21. SAM : What do you say to a beer, Norm?
NORM : Hiya sailor. New in town?

22. SAM : What's the good word, Norm?
NORM : Plop, plop, fizz,fizz.

23. SAM : Oh no, not the Hungry Heifer...
NORM : Yeah, yeah, yeah....
SAM : One heartburn cocktail coming up.

24. SAM : How's life in the fast lane?
NORM : Dunno, I can't get on the on-ramp.

25. SAM : What's the story, Norm?
NORM : Boy meets beer. Boy drinks beer. Boy meets another beer.

26. SAM : How about a beer, Norm?
NORM : That's that amber sudsy stuff, right? I've heard great things about it.

27. SAM : How's life treating you, Norm?
NORM : It's not, Sammy, but you can.

28. SAM : Beer, Norm?
NORM : Have I gotten that predictable? Good.

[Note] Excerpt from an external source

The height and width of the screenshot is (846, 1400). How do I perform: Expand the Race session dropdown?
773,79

29. SAM : Whatcha up to, Norm?
NORM : My ideal weight if I were eleven feet tall.

30. SAM : How's life treating you, Norm?
NORM : Like it caught me sleeping with his wife.

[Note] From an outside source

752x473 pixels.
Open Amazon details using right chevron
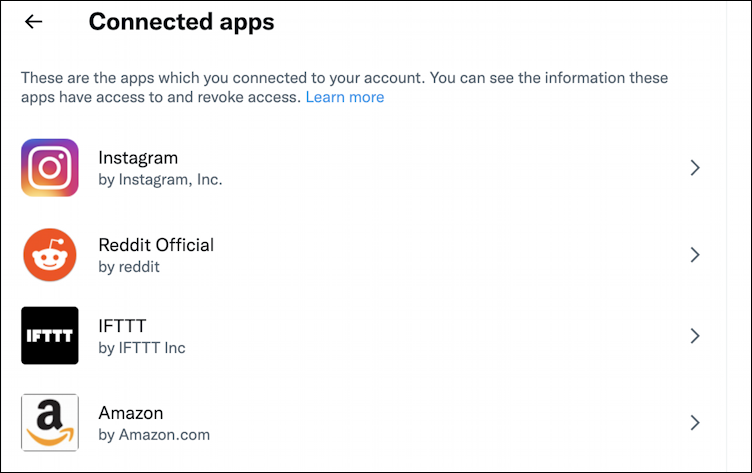[x=695, y=422]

31. NORM : Afternoon everybody.
ALL : Norm!
CLIFF: Afternoon everybody.
ALL : [silence]

32. NORM : [come in from the rain] Evening everbody.
ALL : Norm!
SAM : Still pouring, Norm?
NORM : That's funny, I was about to ask you the same thing.

33. WOODY: Can I pour you a beer, Mr. Peterson?
NORM : A little early isn't it?
WOODY: For a beer?
NORM : No, for a stupid question.

34. WOODY: What's the story, Mr. Peterson?
NORM : The Bobbsey twins go to the brewery. Let's cut to happy ending.

35. WOODY: How's it going, Mr. Peterson?
NORM : Poor.
WOODY: I'm sorry to hear that.
NORM : No, I mean pour.

36. WOODY: What's going on, Mr. Peterson?
NORM : A sign flashing in my gut that says, "Insert beer here."

37. WOODY: What's your pleasure, Mr. Peterson?
NORM : Boxer shorts and loose shoes. But I'll settle for a beer.

38. WOODY: What's going on, Mr. Peterson?
NORM : Another layer for winter, Wood.

39. WOODY: Pour you a beer, Mr. Peterson?
NORM : Alright, but stop me at one.....make it one-thirty.

40. WOODY: What's going on, Mr. Peterson?
NORM : The question is what's going in, Mr. Peterson? A beer please, Woody.

41. WOODY: How's it going Mr. Peterson?
NORM : It's a dog eat dog world out there, Woody, and I'm wearing milkbone underwear.

42. PAUL : Hey Norm, how's the world treating you?
NORM : Like a baby treats a diaper.

43. "Women. Can't live with 'em, pass the beer nuts."